BEGIN DATA FOR THIS TASK

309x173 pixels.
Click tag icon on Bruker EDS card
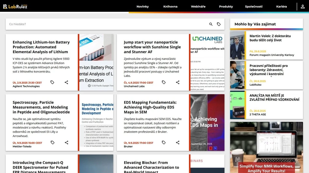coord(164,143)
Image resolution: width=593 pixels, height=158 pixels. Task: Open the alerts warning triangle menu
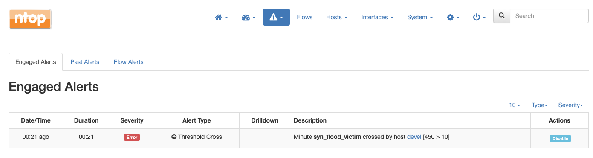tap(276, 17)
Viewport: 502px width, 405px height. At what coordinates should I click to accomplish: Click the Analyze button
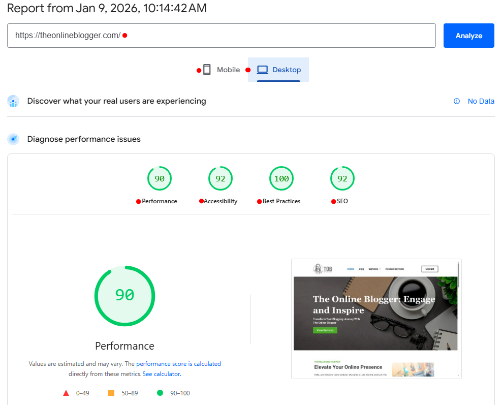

END DATA FOR THIS TASK
BEGIN DATA FOR THIS TASK

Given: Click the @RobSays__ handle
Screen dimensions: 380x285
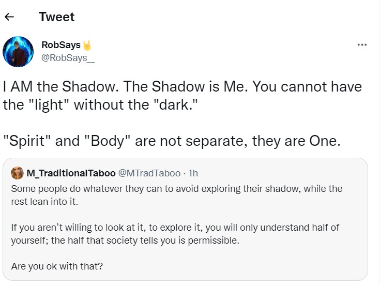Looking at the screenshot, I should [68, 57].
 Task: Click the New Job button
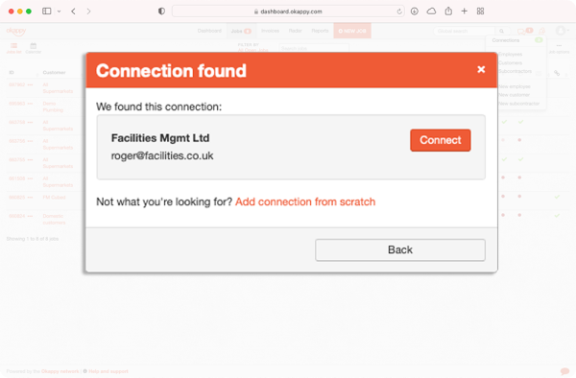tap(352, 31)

END DATA FOR THIS TASK
BEGIN DATA FOR THIS TASK

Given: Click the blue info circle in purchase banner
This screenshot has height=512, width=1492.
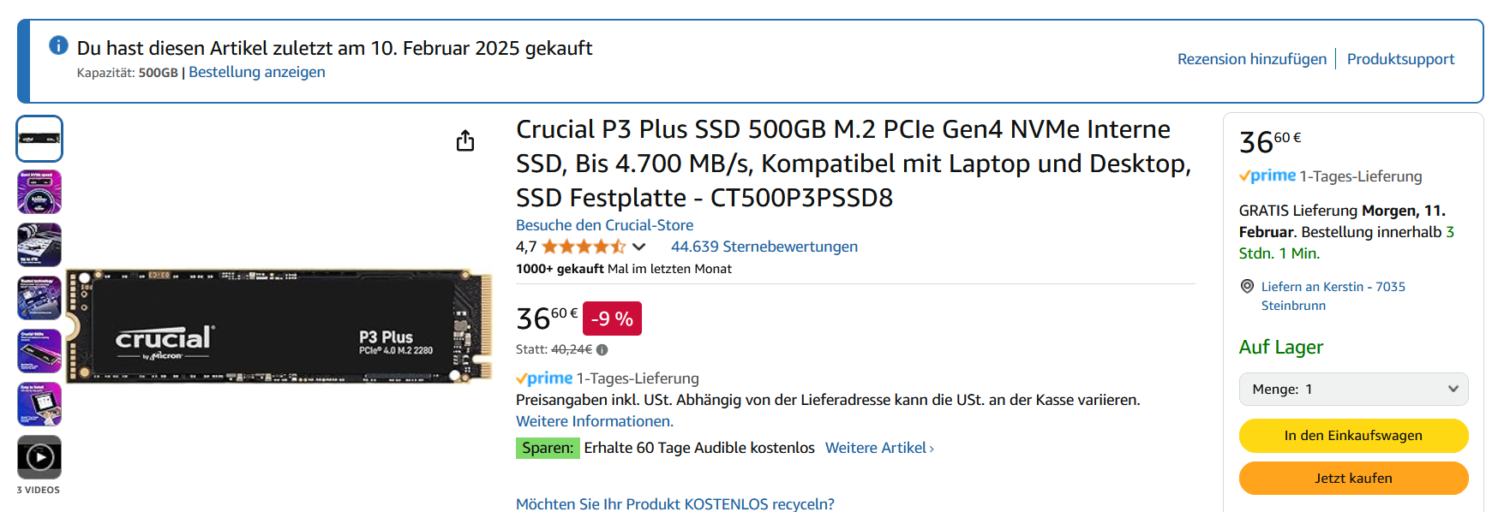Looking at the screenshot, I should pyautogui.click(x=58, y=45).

END DATA FOR THIS TASK

### YOUR INSTRUCTIONS
For each line of the material that contains the word "Given", make a copy.

### YOUR SOLUTION
Given: Click the @RobSays__ handle
Given: Click the blue info circle in purchase banner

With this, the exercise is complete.